The Hearing Trumpet review at the Old Library, London – ‘lovingly-made’
Dirty Market repurposes found things. In its stage production of Leonora Carrington’s 1976 novel, rags and string, twigs and cardboard are given new leases of life just as Marian, the everywoman, at its heart starts to give up on hers.
The Hearing Trumpet is something of a hotchpotch, fitting for both the output of one of Britain’s most famous surrealist painters and the company adapting it. It takes the form of a tumble through the world of a sinister retirement home overlooked by a painting of a winking nun: murders, rebellion and apocalypse ensue.
Occupying several makeshift spaces in Theatre Delicatessen’s new performance venue the Old Library in south London (itself a repurposed space), the company’s enthusiasm for their source material is evident: this is lovingly-made work, exuberant and detailed in its world-building. At times – quite frequently – this love tips over into self-indulgence, and episodes and vignettes outstay their welcome.
Georgina Sowerby and Jon Lee’s production never quite taps into Carrington’s full blooded Angela Carter-esque female mythologies, and where you might expect anarchy, whimsy is the order of the day.
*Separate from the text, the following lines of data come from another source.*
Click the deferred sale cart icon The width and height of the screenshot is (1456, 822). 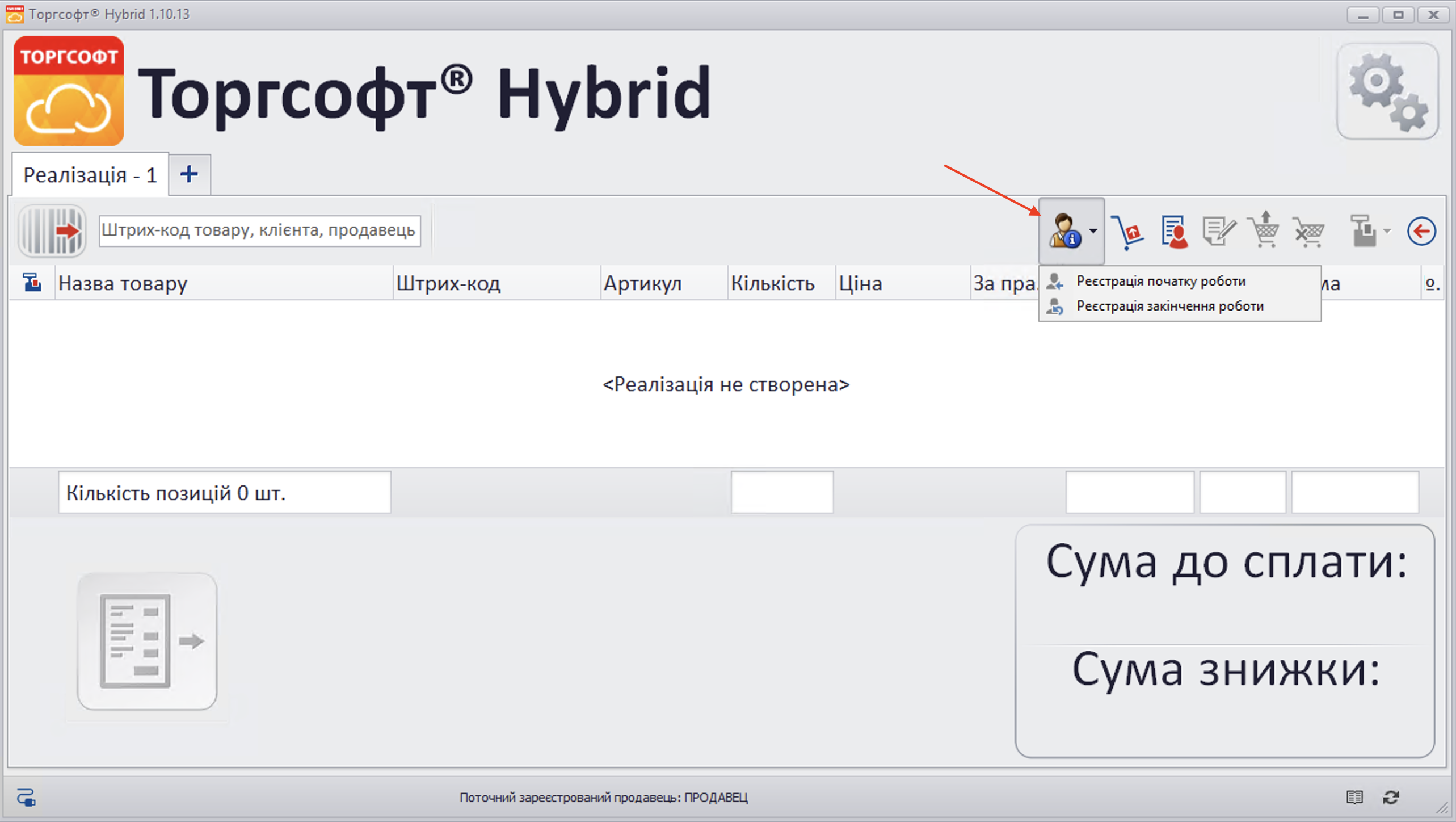tap(1264, 231)
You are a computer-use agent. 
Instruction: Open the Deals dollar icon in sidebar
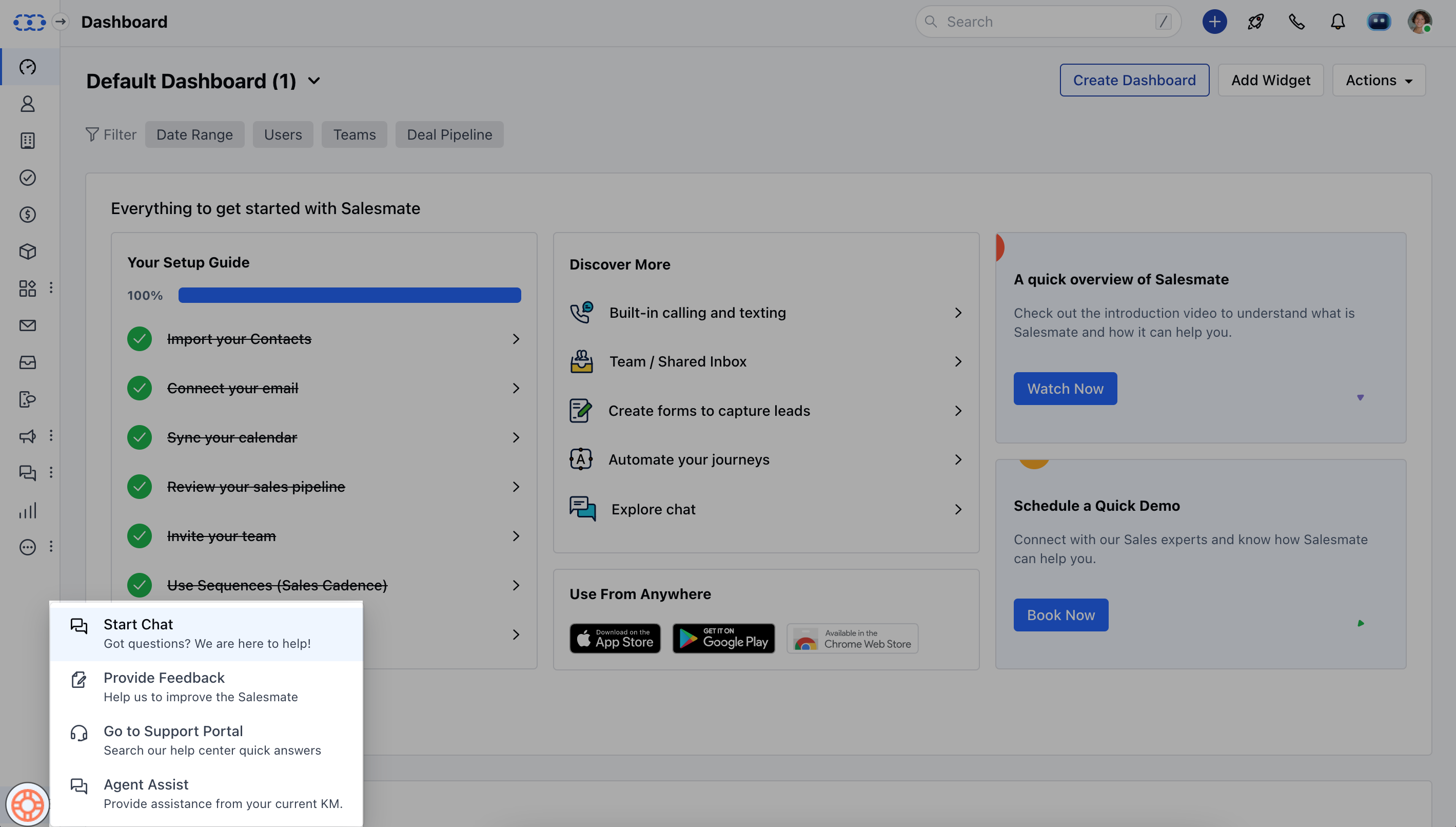tap(27, 215)
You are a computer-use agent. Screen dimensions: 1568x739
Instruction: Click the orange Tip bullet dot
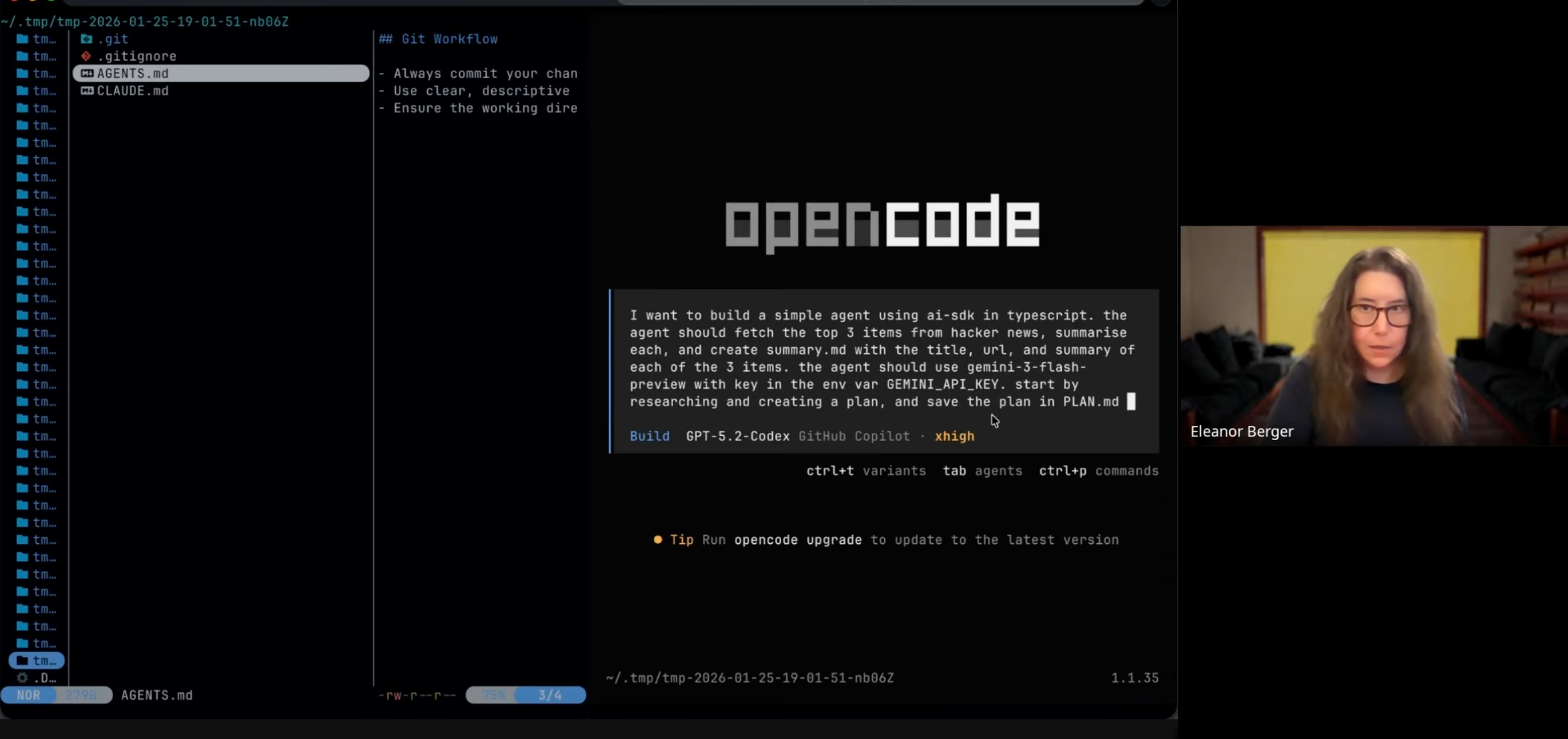coord(657,539)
Several performances are spot-on: Lizzie Clarke as a perpetual chatterbox inmate, Benedict Hopper as the syrupy Nurse Ratchet, Anne-Gaelle Thiriot silently mischievous as the winking nun.
Some of the images are also movingly clear: at the start, Marian’s family bathes a bundle of twigs, a sharp indicator of how they see her, withered and inert, even as she rises to life again.